INSTRUCTIONS TO FOLLOW:
The line containing "Image resolution: width=980 pixels, height=526" and every line after it, through the end of the material: copy these exactly and nothing else, leaving pictures out.

>>>>

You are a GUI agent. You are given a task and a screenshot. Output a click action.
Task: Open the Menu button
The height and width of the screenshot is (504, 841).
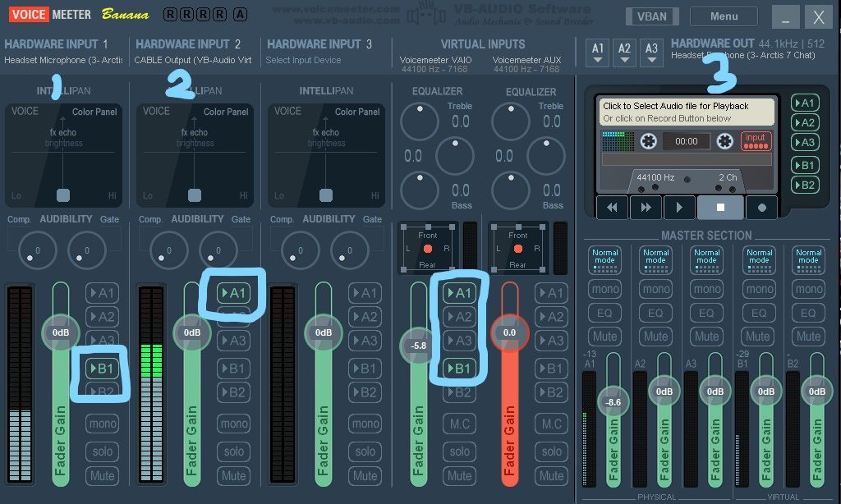(724, 16)
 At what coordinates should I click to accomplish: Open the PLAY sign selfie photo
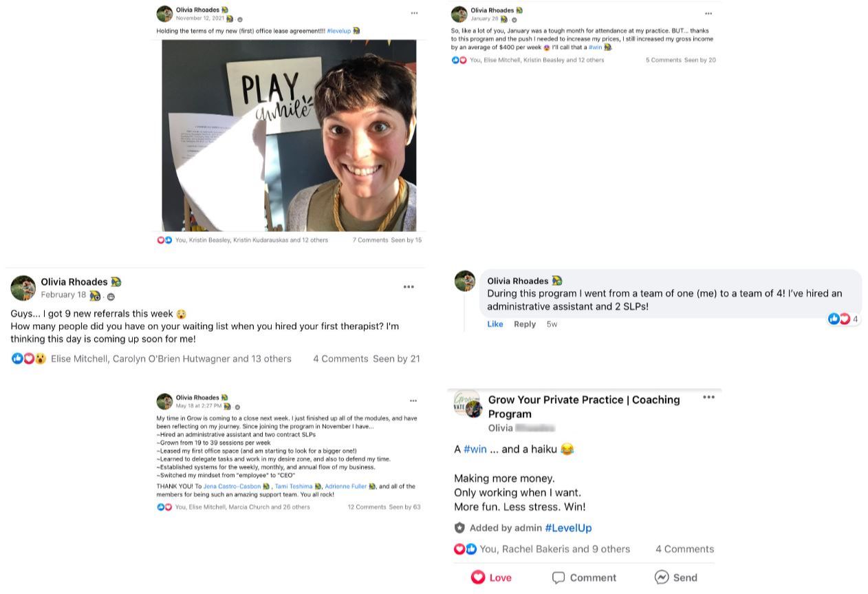click(289, 135)
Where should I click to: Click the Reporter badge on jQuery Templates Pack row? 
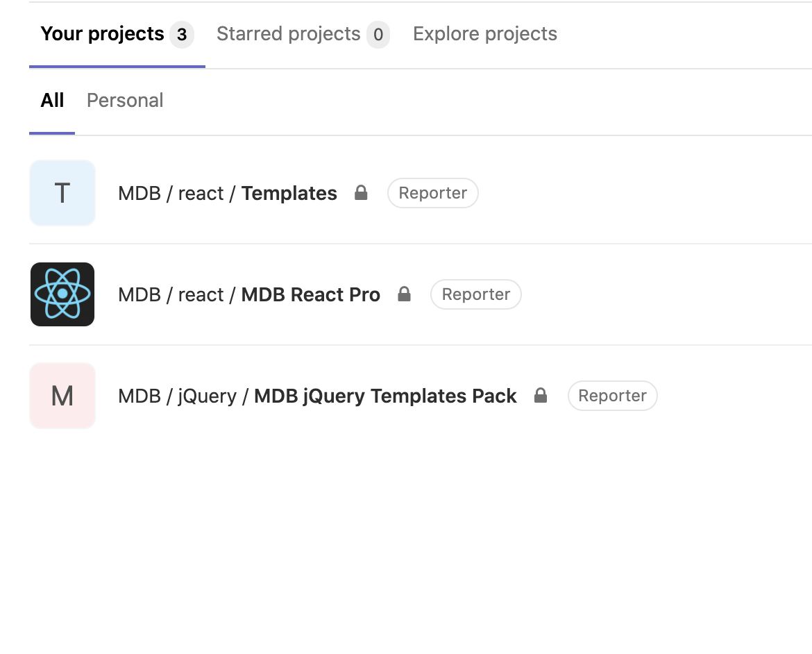(612, 396)
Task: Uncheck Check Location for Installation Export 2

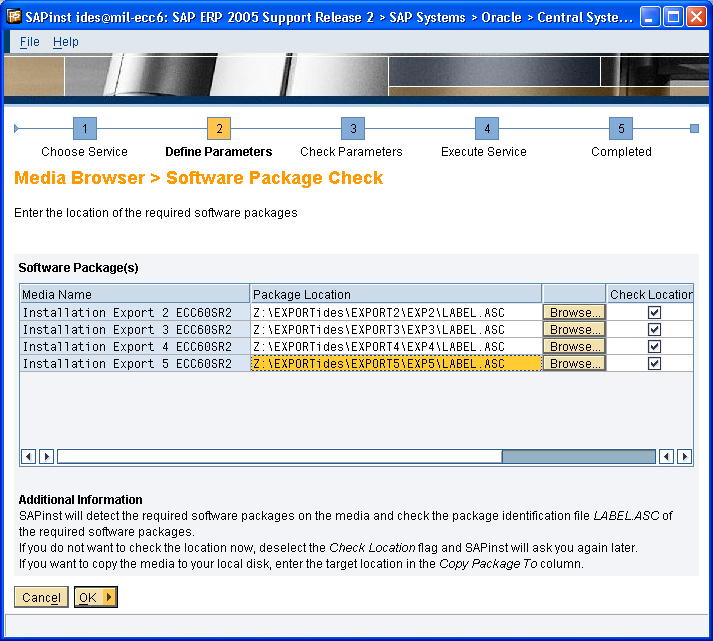Action: point(655,312)
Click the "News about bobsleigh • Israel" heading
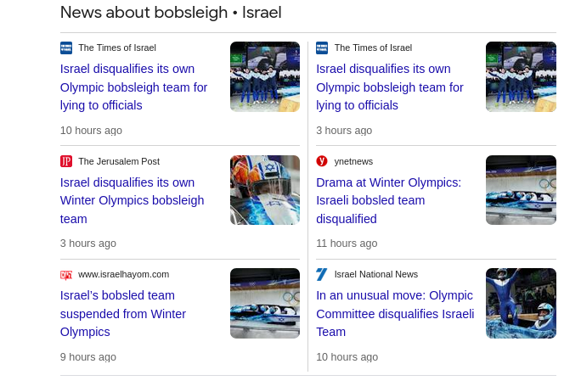The height and width of the screenshot is (392, 581). [x=171, y=13]
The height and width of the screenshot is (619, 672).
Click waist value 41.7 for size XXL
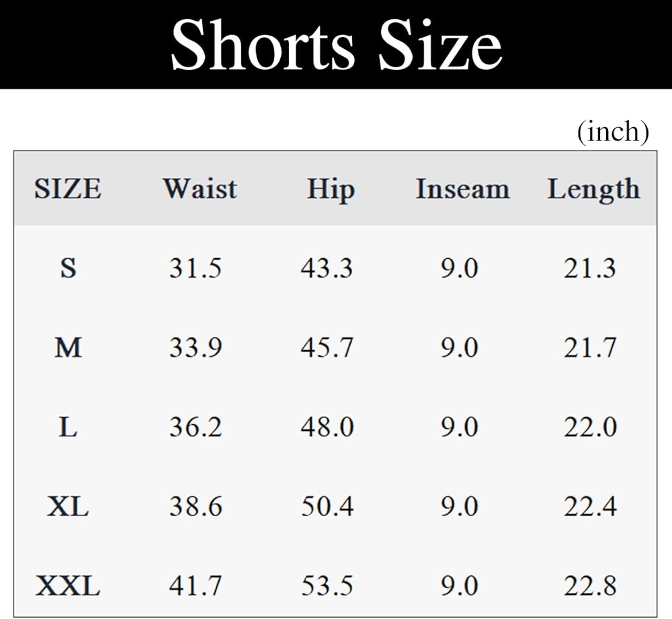(195, 586)
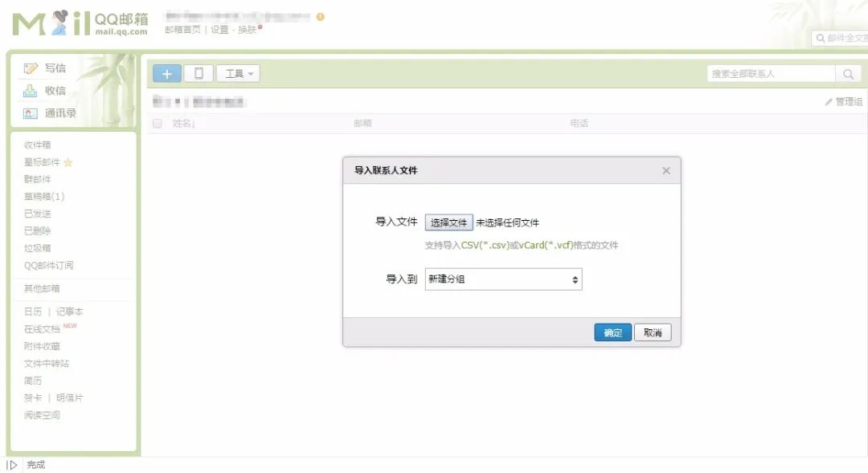Screen dimensions: 868x473
Task: Toggle the select-all checkbox beside 姓名
Action: (158, 123)
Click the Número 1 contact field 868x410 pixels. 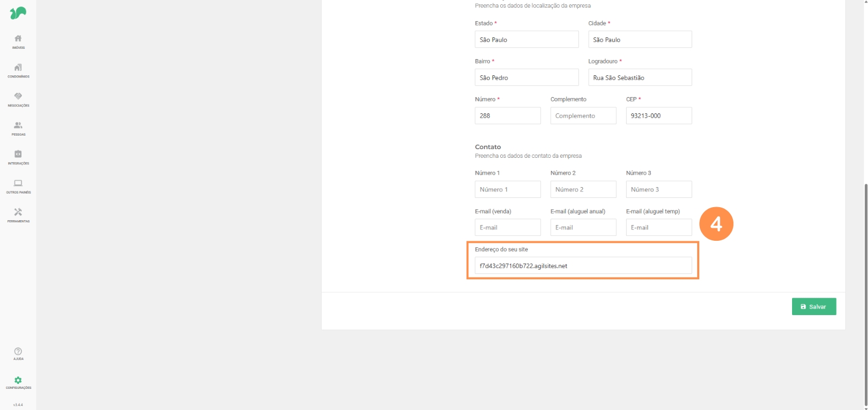[x=507, y=189]
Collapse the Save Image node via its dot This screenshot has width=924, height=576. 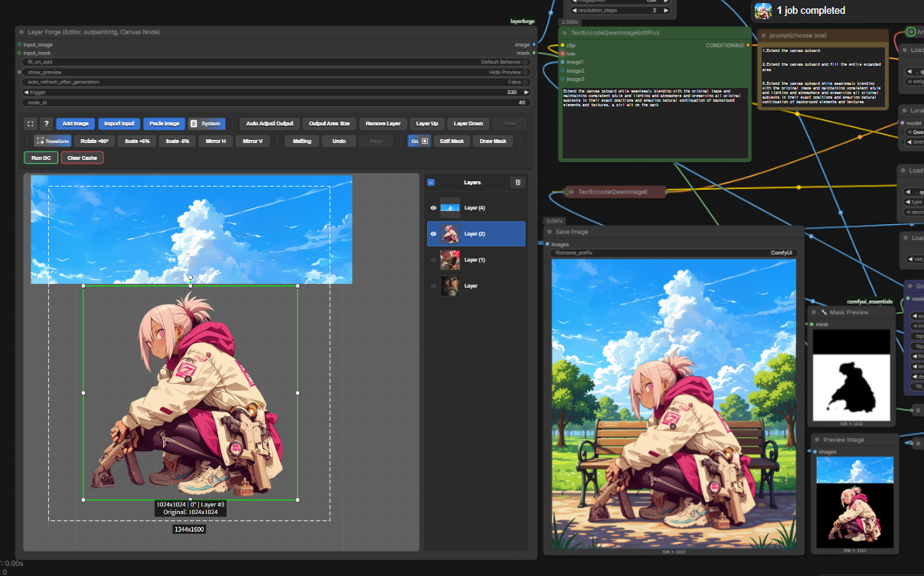tap(550, 232)
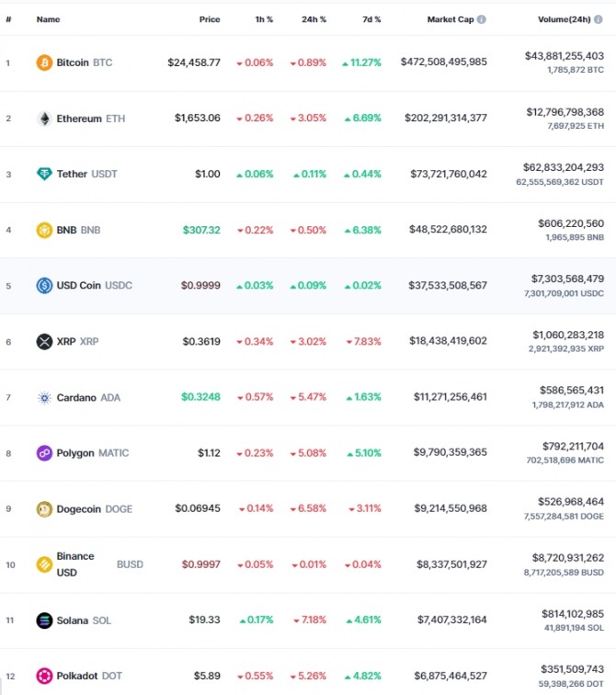This screenshot has height=695, width=616.
Task: Click Ethereum's 24h volume amount
Action: (x=565, y=112)
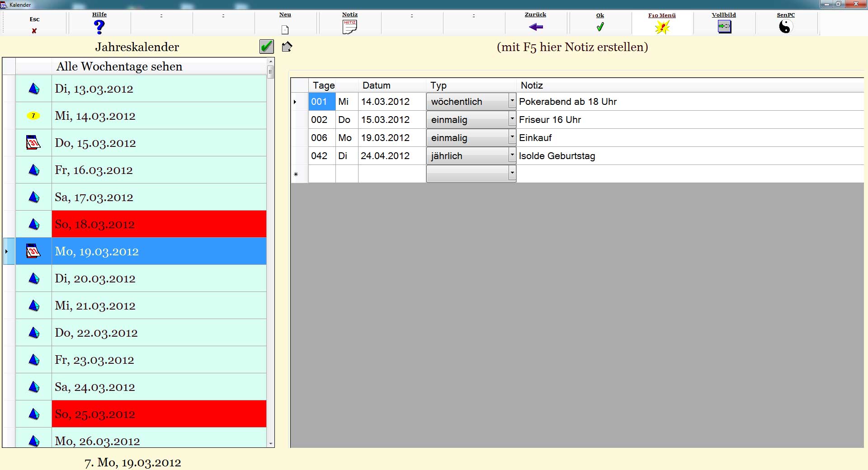Image resolution: width=868 pixels, height=470 pixels.
Task: Click the SenPC yin-yang icon
Action: click(785, 27)
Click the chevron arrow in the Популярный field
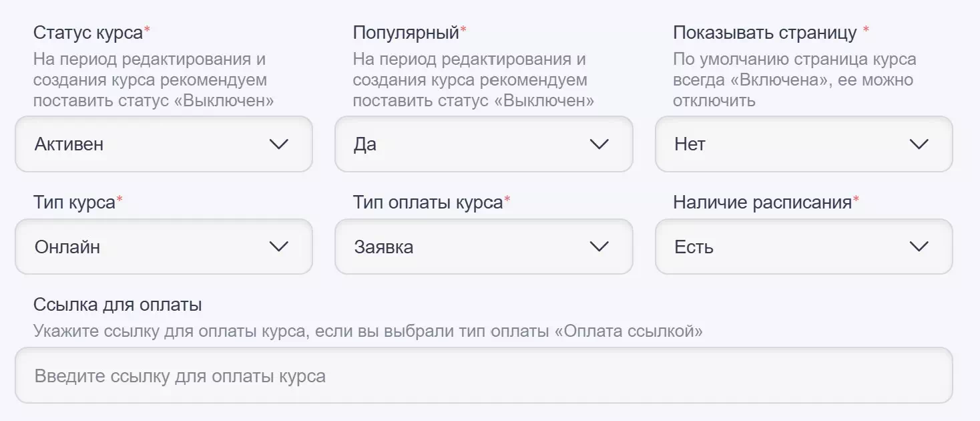Image resolution: width=980 pixels, height=421 pixels. tap(599, 144)
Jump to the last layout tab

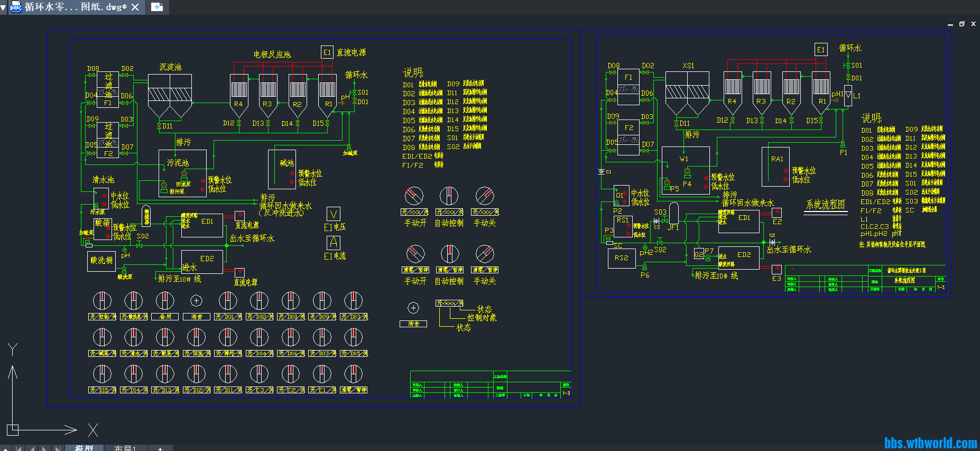coord(57,448)
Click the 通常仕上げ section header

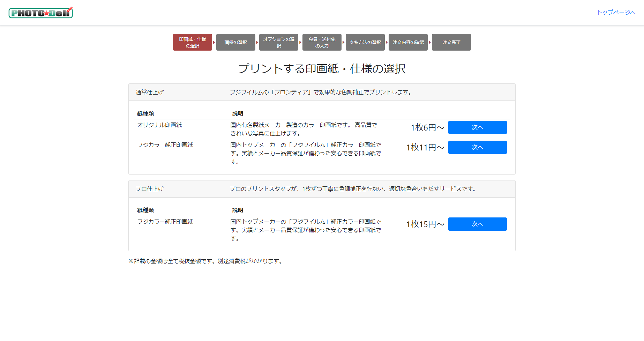[x=150, y=92]
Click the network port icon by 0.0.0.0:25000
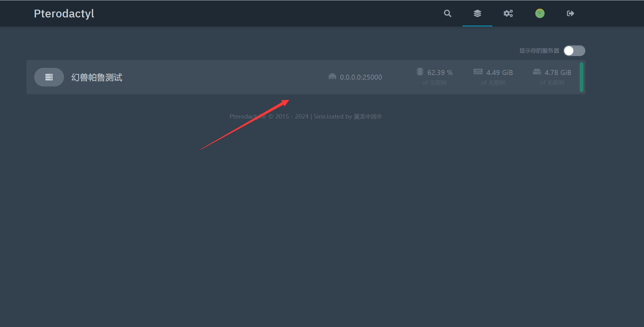 click(x=332, y=77)
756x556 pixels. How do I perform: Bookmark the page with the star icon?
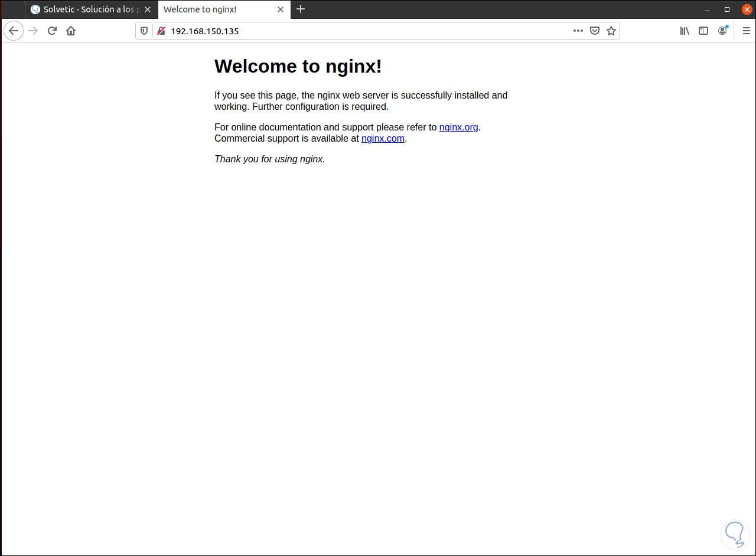pyautogui.click(x=611, y=31)
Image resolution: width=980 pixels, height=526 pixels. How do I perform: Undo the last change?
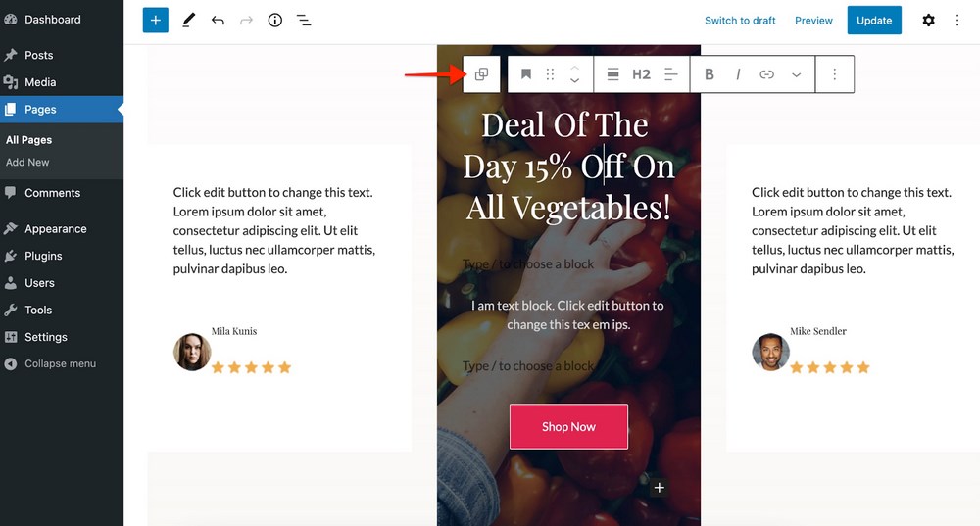click(x=218, y=20)
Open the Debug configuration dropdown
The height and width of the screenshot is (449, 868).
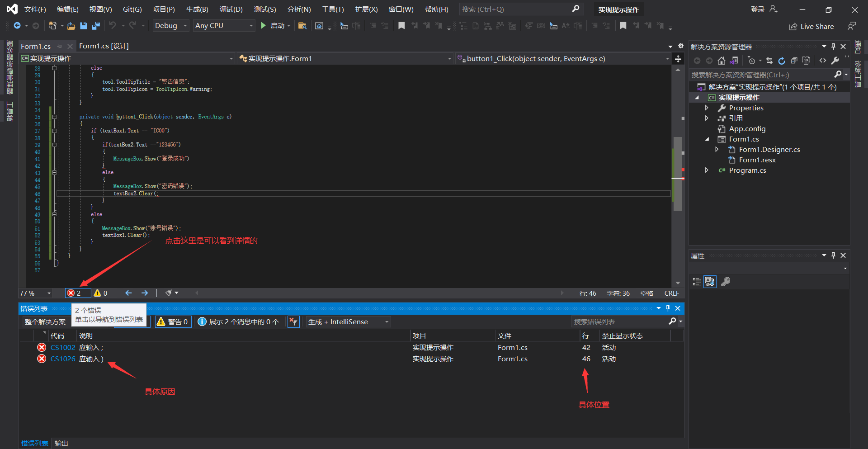[170, 26]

<<<<

TASK RESPONSE:
Image resolution: width=980 pixels, height=526 pixels. How do I perform: Undo the last change?
click(x=218, y=20)
Open the Debug configuration dropdown
The height and width of the screenshot is (449, 868).
[170, 26]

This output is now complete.